Andy W:
End in Sight:
* One form of visualizing involves seeing an image of the part of your body that you're scanning, perhaps complete with a component of that image showing your attention moving along it, i.e. a mental representation of what you're experiencing and doing.
* Another form of visualizing involves each sensory experience on your body having a visual quality, i.e. the sensory experiences look a certain way.
If your experience most closely matches the second type of visualization, you will likely find it impossible to change this, although you can stop any interplay between the way the sensations look and higher-level imagination and mental representation based on that.
Hi EiS, thanks for the prompt response.
The answer is that it is a bit of both and also somewhere in between.
With regards to the latter, like you, I find that sensations have their own visual representation. For example, a prickling sensation "looks" sharp and jagged, a mass of tension is a blob that shifts and moves, heat is dark, coolness is light, Vibrations and tingles are obviously made of smaller blobs or dots that move around. (...)

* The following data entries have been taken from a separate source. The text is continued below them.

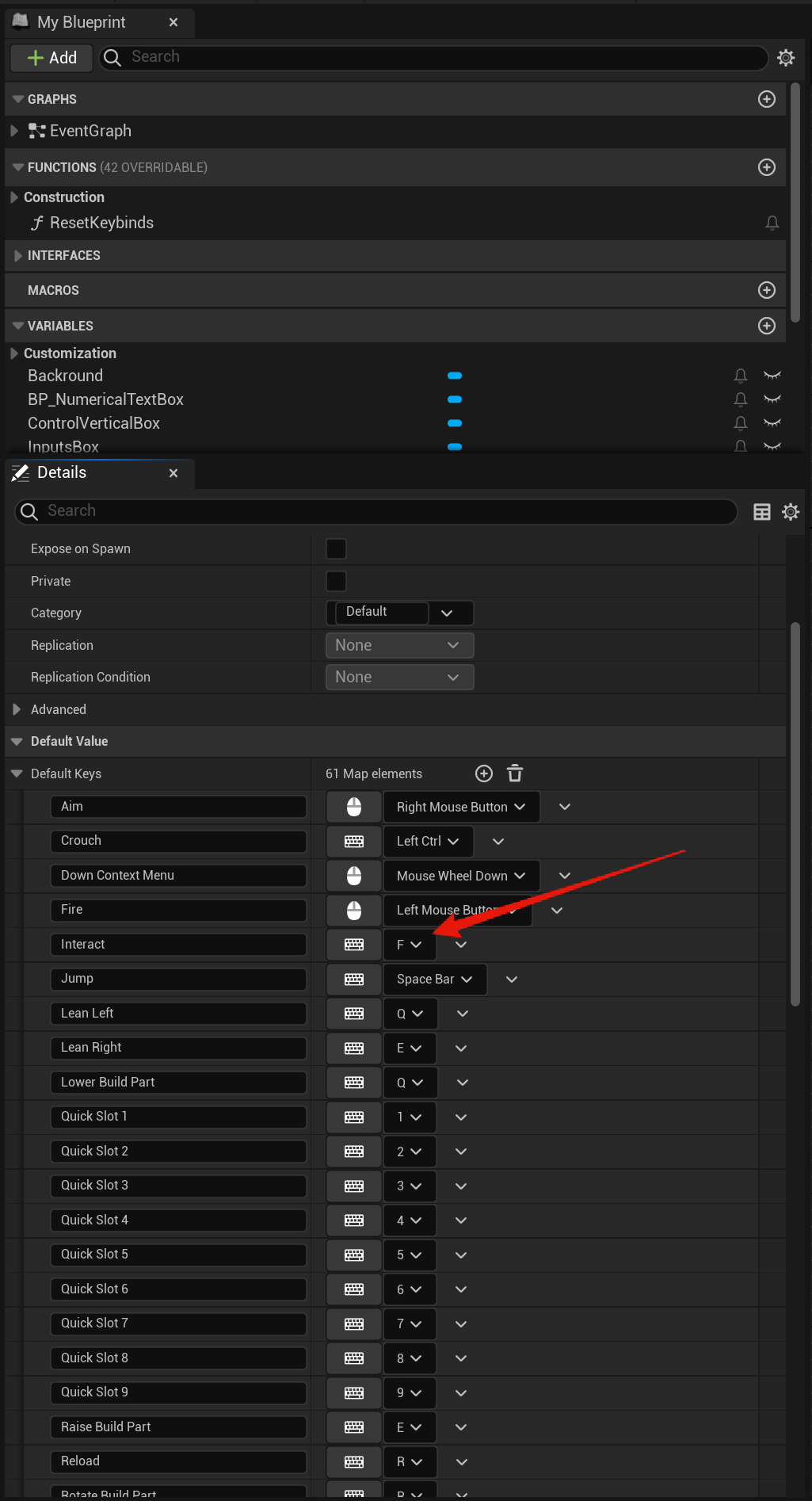Image resolution: width=812 pixels, height=1501 pixels.
Task: Open the Category Default dropdown
Action: [x=447, y=613]
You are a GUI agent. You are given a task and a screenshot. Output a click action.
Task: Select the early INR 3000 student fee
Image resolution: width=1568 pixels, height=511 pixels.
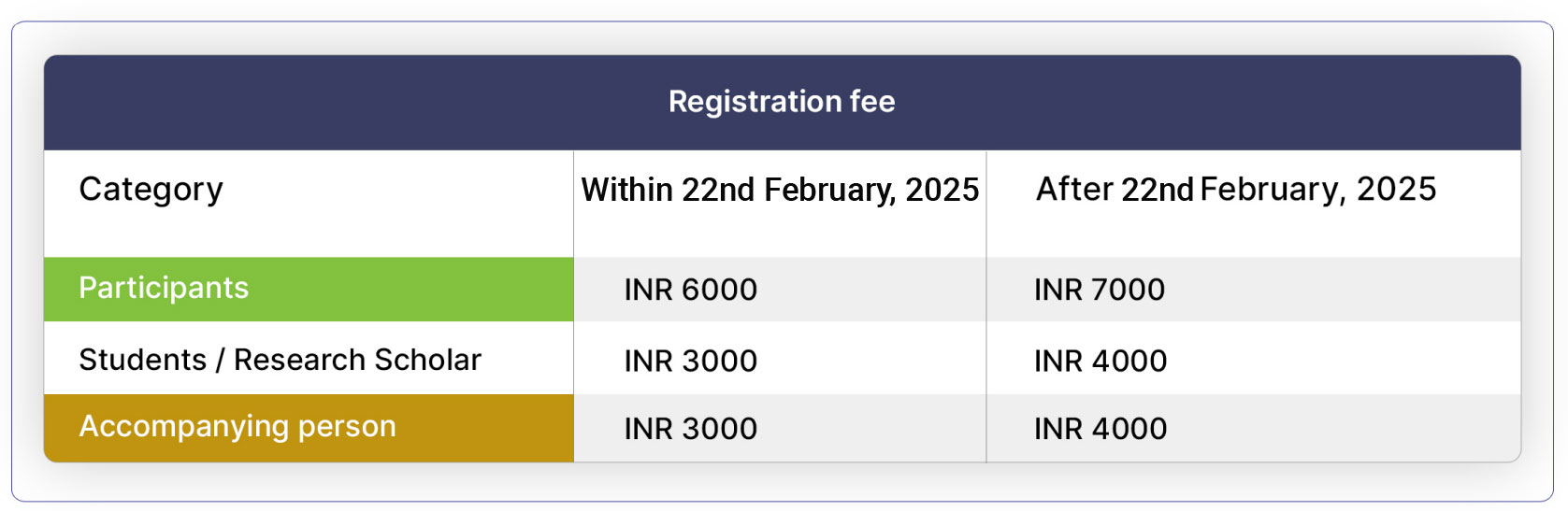pyautogui.click(x=691, y=361)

http://en.wikipedia.org/wiki/Synesthesia
You should consider whether this is what you're describing. Read the article, google around, etc. and see whether you're describing synaesthesia or something else.
As for the rest, it sounds like there is some kind of interaction between these potentially synaesthetic experiences and typical visualization / mental representation. As far as Goenka-style vipassana is concerned, synaesthesia does not count as visualization, but the other stuff does and can be let go of...however, you will likely find it much harder to let go of some of it than a typical person would, and in my opinion it is not likely to be a significant problem (because you are not putting effort into
actively visualizing, which would be actively trying to dissociate from the experiences you're having). But as for the grossest kinds of visualization you talk about, such as
Finally, and this is more like the former of your two distinctions, I suppose I am finding that I visualise a body part in a more deliberate manner when I'm trying to place my attention there. For example, right now, it is no problem to feel my butt because I feel the pressure and warmth from the seat I'm sitting on. But in order to put my attention onto the top of my head and see what subtle sensations are there, I would need to "think" of the head in someway, and this inevitably means I end up seeing some image. In trying to tackle what Goenka called the "blind" areas of the body, I suppose I did end up visualising in a more deliberate and imaginative way. But again, I wouldn't know how to "place my attention" anywhere without this.
I think you'll find that you have to resort to this kind of thing less and less, as your ability to perceive sensations along your body increases, so long as you keep in mind that this kind of visualization is ultimately counterproductive, albeit potentially useful at the moment.
If there is a synaesthetic aspect to your experiences, then you may find that there is another way to experience that aspect...shifting the visual quality out of your "[spatiotemporally-extended] mind's eye" and into the pure sensory world. This would not be possible for vibrations or tingles (as they are, in a sense, fundamentally imaginary), but it might be possible for sensations such as pleasure, warmth, coolness, etc. I am not sure how to explain how to do this, but you might want to play with it for a bit and see what you come up with.
You also might want to take an inventory of your experience to see whether there are other aspects of your experience that are synaesthetic which you assumed everyone experiences...it may give you some insight into your mind, and be personally interesting as well.
If you have questions about synaesthesia and its relationship to meditation, feel free to ask!